Given the fact that each panel is unique the reconfigurability and reusability can be limited as stated from the team. Thus, further steps could include the optimisation of the component geometry in terms of repeatable modules, calculation of the required forces for converting the structure from one state to the other, as well as analysis of how it would perform in terms of lateral, wind loads. Overall a very interesting project which was thoroughly studied and developed.

1. In this project the parametric dependencies are crucial to stablish the motion mechanism. The reader would benefit if on page 109, the script could be better explored i.e. enlarged and this key parametric relationships explained, drawing also a connection to the states of the structure illustrated on the right side of the page on ‘possible forms generated’.

2. Appropriate application of intervention in terms of connecting spaces within a city.

3. Spelling check and English check.

4. If would be valid to see a discussion in terms of reusability – benefits and disadvantages of same sized modules.

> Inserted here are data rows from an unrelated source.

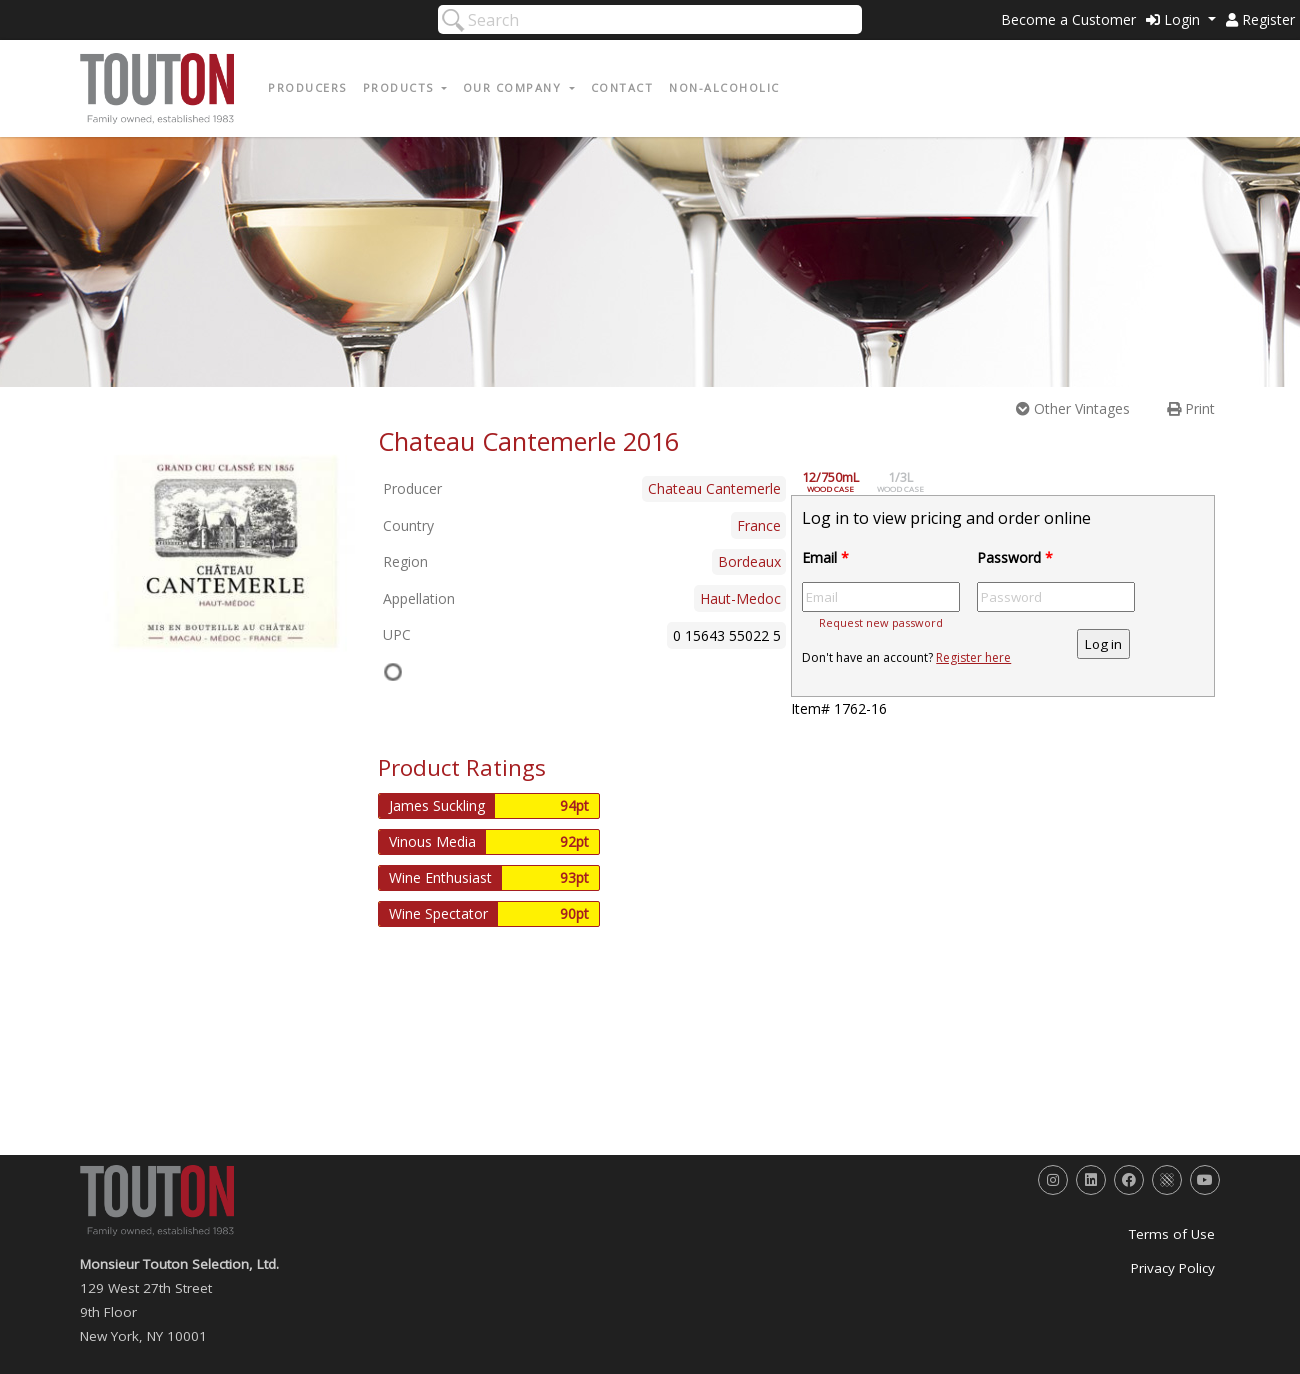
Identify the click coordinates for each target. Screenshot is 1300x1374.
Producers (307, 87)
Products (401, 87)
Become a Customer (1068, 19)
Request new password (881, 622)
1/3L (911, 482)
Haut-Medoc (740, 598)
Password (1015, 557)
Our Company (514, 87)
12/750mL (841, 482)
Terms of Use (1172, 1234)
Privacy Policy (1173, 1268)
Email (825, 557)
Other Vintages (1073, 408)
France (759, 525)
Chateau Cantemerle (714, 488)
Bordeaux (749, 561)
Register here (973, 657)
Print (1191, 408)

Would the mechanism also benefit from same sized parts? What shapes of regular size could form similar motion? Having same sized elements can facilitate the disassembly and reassembly of completely different function infrastructure re-using the same parts. (a) Geometric Considerations for the Design of Rigid Origami Structures

5. Demonstrated great use of physical origami models for the experimentation period.

6. The project would benefit from structural analysis of the different configurations

7. The presentation is well structured, however, it would be enriched by precedents documented and also references page.